Ireland surge past Wales in opener

Quinn Roux scored Ireland’s first try in the 23rd minute
Ireland (16) 32
Try: Roux, Lowe Cons: Sexton, Murray Pens: Sexton 2, Burns 2, Murray 2
Wales (6) 9
Pens: Halfpenny 3

Ireland claimed victory in the inaugural Autumn Nations Cup match with Wales falling to a sixth straight loss.

A dominant first half and a late James Lowe try helped the hosts win 32-9 in Dublin with pressure mounting on Wales head coach Wayne Pivac.

Quinn Roux’s try allowed Ireland to build a 10-point half-time lead as the visitors struggled in the set-piece.

Despite a marked improvement after the break, the visitors failed to convert their pressure into points.

The abrupt departure of defence coach Byron Hayward earlier this week increased the scrutiny around a Wales squad coming off the back of a desperately disappointing Six Nations.

While by no means hopelessly disjointed in Dublin, Wales’ performance will have done nothing to ease the concerns of an expectant public.

As for Ireland, who were out to answer their own critics after a comprehensive defeat by France, the bright debut of Lowe and Jamison Gibson-Park’s first start provided reasons for optimism, although they did lose captain Johnny Sexton to a first-half injury.

Andy Farrell’s side face England at Twickenham next week while Wales host Georgia.

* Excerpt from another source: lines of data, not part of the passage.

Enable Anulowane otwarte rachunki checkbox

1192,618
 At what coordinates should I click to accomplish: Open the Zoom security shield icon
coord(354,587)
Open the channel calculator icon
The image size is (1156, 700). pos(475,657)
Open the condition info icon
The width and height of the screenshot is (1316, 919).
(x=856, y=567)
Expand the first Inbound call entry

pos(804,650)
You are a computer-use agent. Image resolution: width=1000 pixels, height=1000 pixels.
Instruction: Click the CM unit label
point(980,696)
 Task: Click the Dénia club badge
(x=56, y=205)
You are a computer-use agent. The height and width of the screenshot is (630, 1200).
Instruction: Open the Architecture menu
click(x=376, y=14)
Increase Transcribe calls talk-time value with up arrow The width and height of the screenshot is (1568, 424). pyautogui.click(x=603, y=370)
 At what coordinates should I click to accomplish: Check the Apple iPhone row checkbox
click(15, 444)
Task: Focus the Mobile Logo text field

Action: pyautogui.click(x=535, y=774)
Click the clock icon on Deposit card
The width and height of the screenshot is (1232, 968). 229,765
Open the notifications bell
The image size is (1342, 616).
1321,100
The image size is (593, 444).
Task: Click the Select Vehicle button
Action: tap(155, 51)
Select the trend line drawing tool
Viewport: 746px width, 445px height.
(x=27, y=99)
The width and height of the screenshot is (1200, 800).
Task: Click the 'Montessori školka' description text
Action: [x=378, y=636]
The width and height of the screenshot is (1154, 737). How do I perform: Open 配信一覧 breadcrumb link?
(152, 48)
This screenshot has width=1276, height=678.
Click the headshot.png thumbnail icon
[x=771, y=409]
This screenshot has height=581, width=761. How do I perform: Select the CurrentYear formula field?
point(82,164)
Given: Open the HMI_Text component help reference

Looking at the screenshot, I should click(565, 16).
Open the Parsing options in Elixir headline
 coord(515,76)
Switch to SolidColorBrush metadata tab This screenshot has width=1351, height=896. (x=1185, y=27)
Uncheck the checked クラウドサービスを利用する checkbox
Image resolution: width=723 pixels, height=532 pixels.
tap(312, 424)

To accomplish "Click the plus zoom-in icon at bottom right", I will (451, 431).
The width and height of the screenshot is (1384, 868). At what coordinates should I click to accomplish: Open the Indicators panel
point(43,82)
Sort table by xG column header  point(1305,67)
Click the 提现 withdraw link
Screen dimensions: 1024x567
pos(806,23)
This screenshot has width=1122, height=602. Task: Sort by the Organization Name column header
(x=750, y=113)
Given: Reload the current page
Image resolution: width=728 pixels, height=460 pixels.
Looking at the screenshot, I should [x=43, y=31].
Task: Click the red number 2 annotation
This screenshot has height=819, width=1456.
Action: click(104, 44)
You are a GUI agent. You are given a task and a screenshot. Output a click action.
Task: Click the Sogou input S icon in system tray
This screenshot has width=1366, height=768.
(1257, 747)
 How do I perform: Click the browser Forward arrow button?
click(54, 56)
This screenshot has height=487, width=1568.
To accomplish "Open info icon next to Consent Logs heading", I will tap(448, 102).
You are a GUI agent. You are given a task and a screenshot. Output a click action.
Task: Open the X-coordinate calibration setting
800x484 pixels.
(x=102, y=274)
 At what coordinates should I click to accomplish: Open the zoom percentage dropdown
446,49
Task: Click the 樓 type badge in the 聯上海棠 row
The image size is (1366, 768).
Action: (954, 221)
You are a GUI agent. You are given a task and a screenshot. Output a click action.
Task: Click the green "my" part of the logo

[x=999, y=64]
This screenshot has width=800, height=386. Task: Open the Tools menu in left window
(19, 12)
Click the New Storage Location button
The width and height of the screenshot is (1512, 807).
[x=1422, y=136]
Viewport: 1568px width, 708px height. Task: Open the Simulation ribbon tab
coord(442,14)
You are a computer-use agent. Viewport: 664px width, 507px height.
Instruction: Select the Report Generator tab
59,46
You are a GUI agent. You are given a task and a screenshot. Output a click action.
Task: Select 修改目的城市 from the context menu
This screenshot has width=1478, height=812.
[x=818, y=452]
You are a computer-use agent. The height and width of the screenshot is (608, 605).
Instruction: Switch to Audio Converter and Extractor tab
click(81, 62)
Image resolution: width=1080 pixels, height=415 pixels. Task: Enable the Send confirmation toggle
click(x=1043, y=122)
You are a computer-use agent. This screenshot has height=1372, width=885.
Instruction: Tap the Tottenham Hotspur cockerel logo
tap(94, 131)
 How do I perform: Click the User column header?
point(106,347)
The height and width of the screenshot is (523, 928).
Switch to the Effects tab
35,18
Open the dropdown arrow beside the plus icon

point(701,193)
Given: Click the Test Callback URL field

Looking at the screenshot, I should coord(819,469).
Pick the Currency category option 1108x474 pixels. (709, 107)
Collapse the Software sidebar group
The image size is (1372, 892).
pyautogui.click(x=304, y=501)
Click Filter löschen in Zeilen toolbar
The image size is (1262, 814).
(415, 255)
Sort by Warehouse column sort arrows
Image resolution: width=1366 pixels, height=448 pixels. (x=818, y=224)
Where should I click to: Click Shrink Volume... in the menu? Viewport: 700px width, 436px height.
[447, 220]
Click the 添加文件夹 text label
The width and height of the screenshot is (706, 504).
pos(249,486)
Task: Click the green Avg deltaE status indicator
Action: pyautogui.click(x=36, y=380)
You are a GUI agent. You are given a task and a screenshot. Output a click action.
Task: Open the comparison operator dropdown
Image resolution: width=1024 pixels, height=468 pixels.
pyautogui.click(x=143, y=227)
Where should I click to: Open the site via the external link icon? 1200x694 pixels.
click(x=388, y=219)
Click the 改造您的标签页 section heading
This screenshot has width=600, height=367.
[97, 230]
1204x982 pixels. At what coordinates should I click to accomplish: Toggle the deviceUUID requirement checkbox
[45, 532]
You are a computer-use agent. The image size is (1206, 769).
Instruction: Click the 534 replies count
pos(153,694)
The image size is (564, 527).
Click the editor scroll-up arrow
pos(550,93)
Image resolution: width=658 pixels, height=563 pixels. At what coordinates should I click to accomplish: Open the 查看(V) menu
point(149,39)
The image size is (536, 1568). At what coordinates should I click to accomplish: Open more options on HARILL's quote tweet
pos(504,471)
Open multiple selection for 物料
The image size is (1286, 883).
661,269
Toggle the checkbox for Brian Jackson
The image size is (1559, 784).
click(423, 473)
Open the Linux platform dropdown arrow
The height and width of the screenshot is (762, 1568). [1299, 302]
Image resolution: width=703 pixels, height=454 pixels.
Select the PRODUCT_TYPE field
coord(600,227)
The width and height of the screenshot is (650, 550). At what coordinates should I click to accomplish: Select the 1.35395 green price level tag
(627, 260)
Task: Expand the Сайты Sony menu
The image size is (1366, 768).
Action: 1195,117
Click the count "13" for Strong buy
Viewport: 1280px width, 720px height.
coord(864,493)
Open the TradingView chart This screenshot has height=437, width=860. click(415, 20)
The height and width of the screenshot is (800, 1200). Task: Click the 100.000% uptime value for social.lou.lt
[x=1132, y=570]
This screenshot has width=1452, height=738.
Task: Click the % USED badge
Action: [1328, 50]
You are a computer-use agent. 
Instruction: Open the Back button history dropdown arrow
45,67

Welsh penalty count aides Irish first half dominance

Having fallen to disappointing losses on the final day of the Six Nations, both sides attacked the new competition with full intensity as several early flashpoints indicated two sides desperate to provide a performance that would offset recent criticism.

After the opening 40 minutes, it was Ireland who had answered more questions than Wales, whose faltering set-piece and high penalty count put them on the back foot in terms of possession, territory and momentum throughout the half.

Andrew Porter got the better of Rhys Carre to win two penalties in early scrums, but Wales ultimately survived the first surges of Irish pressure because of some excellent try-line defence.

Wales Ireland
Wales lost four line-outs on their own throw in Dublin

Ireland’s dominance was not reflected on the scoreboard until the 23rd minute when Roux, a late replacement for the unwell Iain Henderson, found enough of a gap to crash over after the hosts worked through the phases on the Welsh line.

All the while, Wales’ set-piece woes continues to blunt any progress, although there was brief respite in the form of a scrum penalty of their own that allowed Halfpenny to slot over three points.

An almighty Irish shove saw another scrum overturned to allow one more period of home pressure before the interval and while Wales would hold out, the introduction of Wyn Jones in place of Carre before the break was evidence of a pack firmly second best throughout the half.

Welsh improvement goes unrewarded

The message delivered to Wales at half-time appeared to strike the right chord as the first 20 minutes after the break gave fuel to hopes of a Welsh comeback.

Pivac’s side became more competitive at the breakdown and found quick tempo with the ball, keeping possession for far longer than they managed in the opening half.

Going into the final quarter the roles had seemingly reversed as Ireland granted Wales opportunities to attack with the penalty count now even.

However, the visitors could not find a way through a miserly Irish defence, who impressively repelled their opponents inside the 22 to emerge from Wales’ purple patch unscathed, barring a single Halfpenny penalty.

In the absence of Sexton, Ulster fly-half Billy Burns, the province’s sole representative in Ireland’s 23 following the late withdrawals of Henderson and Jacob Stockdale (calf), kicked a further two penalties before he was forced from the field.

That left Ireland to see out 15 minutes with scrum-half Conor Murray at 10 but they did so with ease, eating up the clock to dash the last faint hopes of a Welsh comeback.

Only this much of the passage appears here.